Nthabiseng and Pieter—the hypothetical South African children who opened the report’s overview—are not unusual examples of people who face highly disparate initial opportunities. A girl born to a lower-caste family of nine in the slums of Dhaka has vastly different opportunities from a boy born to well-educated and affluent parents in the well-heeled neighborhoods. An AIDS orphan in rural Zimbabwe is almost certain to have fewer chances and choices in life than a compatriot born to healthy and well-educated parents in Harare. Those differences are even greater across borders: an average Swiss, American, or Japanese child born at the same instant as Nthabiseng will have incomparably superior life chances.

Such staggering inequalities in opportunity are intrinsically objectionable, and almost every culture, religion, and philosophical tradition has developed arguments and beliefs that place great value on equity for its own sake. In addition, Part II of this report will argue that we now have considerable evidence that equity is also instrumental to the pursuit of long-term prosperity in aggregate terms for society as a whole. But before one can describe inequity, or assess its impact on growth and development, a clear definition of the term is needed.

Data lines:
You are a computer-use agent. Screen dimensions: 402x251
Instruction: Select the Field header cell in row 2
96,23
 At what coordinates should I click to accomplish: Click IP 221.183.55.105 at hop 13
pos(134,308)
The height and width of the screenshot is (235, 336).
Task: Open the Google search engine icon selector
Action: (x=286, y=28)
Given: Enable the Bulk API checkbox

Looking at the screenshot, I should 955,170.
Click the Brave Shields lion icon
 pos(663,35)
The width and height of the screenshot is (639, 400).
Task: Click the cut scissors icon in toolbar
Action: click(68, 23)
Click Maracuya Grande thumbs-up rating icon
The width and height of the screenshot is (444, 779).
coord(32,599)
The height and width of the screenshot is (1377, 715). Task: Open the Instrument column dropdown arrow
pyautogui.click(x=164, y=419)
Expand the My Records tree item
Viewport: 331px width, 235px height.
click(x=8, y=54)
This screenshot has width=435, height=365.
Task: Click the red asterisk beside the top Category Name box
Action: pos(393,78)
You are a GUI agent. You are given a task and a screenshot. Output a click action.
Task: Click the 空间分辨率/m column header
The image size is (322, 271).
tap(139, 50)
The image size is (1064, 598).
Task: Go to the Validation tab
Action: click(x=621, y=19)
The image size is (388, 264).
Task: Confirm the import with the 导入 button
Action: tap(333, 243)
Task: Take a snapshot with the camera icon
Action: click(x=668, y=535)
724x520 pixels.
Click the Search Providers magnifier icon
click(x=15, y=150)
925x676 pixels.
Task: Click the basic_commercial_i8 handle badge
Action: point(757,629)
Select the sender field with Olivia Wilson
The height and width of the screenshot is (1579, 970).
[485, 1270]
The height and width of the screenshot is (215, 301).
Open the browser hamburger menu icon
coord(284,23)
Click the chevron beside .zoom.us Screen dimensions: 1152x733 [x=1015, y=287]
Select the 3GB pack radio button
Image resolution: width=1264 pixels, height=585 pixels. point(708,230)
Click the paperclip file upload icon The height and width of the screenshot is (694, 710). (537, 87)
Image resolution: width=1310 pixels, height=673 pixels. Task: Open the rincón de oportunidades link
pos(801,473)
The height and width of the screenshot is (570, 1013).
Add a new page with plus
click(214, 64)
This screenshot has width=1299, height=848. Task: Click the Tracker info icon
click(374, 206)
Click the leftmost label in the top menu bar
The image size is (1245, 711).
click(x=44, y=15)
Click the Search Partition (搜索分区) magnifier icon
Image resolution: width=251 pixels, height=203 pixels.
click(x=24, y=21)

_PROBLEMS AND TASKS_
(A) According to the passage on unequal opportunity, what are the names of the hypothetical South African children who opened the report's overview?
(B) Repeat word for word the part of the passage on unequal opportunity starting at "Such staggering inequalities" and ending at "term is needed.".
The records play no part in what you need to do here.

_SOLUTIONS BELOW_
(A) Nthabiseng and Pieter.

(B)
Such staggering inequalities in opportunity are intrinsically objectionable, and almost every culture, religion, and philosophical tradition has developed arguments and beliefs that place great value on equity for its own sake. In addition, Part II of this report will argue that we now have considerable evidence that equity is also instrumental to the pursuit of long-term prosperity in aggregate terms for society as a whole. But before one can describe inequity, or assess its impact on growth and development, a clear definition of the term is needed.